TASK TO CARRY OUT →
Go through the entries below and print, exactly, the lines starting at the one with "Task: Open Noa Dalzell's profile picture" and ending at the one with "The image size is (249, 349).", keeping both ends and no others.
** DATASET EXTRACT follows **
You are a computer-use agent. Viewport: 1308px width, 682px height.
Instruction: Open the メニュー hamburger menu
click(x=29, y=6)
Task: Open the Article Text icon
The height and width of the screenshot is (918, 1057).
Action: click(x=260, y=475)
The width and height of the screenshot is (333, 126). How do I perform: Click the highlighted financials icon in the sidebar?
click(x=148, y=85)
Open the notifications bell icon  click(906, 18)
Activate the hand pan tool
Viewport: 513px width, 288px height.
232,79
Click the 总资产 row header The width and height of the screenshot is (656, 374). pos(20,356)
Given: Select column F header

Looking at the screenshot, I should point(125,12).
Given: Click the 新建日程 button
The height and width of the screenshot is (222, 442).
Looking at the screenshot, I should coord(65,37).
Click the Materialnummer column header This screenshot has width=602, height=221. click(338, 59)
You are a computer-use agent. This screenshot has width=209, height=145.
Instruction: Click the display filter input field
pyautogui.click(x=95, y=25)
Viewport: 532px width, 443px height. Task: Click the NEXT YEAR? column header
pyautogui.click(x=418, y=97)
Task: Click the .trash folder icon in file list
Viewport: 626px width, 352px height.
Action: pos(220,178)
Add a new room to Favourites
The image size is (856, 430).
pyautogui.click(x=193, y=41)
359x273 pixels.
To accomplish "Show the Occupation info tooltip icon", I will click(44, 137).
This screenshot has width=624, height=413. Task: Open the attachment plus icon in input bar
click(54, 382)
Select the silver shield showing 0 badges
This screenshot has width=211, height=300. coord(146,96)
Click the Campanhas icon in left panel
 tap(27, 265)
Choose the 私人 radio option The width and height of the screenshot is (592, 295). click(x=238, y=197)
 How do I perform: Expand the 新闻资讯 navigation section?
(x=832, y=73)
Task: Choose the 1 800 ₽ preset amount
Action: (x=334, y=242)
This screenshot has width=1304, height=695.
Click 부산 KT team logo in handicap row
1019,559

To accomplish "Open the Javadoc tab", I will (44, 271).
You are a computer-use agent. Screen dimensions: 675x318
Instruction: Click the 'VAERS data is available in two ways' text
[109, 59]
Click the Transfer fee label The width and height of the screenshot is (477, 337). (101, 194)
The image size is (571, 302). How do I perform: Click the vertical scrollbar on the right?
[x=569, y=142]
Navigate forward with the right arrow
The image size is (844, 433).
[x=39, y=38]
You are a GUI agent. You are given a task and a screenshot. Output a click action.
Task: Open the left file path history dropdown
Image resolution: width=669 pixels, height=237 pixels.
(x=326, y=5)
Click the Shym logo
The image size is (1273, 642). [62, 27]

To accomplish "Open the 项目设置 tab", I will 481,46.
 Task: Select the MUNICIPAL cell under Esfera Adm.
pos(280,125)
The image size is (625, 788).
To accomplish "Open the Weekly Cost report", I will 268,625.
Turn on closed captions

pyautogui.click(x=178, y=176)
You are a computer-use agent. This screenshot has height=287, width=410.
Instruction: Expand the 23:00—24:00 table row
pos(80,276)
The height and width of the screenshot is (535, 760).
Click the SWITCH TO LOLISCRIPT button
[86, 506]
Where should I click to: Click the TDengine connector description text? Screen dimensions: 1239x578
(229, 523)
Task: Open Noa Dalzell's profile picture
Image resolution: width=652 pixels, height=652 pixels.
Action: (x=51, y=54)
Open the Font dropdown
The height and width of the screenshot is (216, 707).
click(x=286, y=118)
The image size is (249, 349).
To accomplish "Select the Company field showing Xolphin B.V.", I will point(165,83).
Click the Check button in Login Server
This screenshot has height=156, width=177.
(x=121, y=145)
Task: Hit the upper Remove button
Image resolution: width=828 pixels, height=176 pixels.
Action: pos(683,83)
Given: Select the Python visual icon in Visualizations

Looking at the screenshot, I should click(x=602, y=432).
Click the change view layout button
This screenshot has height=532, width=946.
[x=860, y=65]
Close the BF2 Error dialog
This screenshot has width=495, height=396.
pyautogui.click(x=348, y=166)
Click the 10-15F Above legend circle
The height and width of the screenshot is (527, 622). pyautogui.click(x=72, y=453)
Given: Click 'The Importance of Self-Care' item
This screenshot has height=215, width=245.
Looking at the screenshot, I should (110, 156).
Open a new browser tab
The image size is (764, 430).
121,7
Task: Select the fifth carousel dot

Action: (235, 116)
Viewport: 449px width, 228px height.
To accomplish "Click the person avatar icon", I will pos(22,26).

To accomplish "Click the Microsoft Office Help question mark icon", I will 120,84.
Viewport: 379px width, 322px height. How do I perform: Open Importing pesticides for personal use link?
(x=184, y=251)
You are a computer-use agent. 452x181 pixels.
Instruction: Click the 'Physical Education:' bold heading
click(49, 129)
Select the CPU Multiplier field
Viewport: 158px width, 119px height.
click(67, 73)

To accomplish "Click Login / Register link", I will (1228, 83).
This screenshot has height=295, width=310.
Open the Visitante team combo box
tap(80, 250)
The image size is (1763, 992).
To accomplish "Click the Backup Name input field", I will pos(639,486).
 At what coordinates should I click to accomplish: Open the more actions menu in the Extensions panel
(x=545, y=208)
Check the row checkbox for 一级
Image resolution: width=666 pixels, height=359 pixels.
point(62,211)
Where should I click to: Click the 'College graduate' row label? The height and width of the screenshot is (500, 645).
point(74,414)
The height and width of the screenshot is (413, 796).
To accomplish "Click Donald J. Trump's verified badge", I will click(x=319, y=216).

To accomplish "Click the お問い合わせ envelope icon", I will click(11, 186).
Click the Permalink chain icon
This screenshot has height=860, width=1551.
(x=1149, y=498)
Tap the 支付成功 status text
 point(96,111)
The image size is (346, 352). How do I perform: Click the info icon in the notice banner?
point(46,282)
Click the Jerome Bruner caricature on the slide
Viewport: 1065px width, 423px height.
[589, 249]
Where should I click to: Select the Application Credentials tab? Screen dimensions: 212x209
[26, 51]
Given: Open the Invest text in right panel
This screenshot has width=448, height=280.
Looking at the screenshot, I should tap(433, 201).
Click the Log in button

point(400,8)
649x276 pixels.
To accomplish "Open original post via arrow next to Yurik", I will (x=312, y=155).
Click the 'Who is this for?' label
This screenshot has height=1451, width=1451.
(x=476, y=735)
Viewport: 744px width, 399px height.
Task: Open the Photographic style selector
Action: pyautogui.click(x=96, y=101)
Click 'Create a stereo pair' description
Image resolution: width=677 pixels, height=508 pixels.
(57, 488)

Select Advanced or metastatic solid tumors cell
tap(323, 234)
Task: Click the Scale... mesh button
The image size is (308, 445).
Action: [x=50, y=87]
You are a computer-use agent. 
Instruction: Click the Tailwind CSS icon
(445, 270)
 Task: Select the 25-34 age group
** End of DATASET EXTRACT **
FINAL ANSWER →
Task: Open Noa Dalzell's profile picture
Image resolution: width=652 pixels, height=652 pixels.
Action: (x=51, y=54)
Open the Font dropdown
The height and width of the screenshot is (216, 707).
click(x=286, y=118)
The image size is (249, 349).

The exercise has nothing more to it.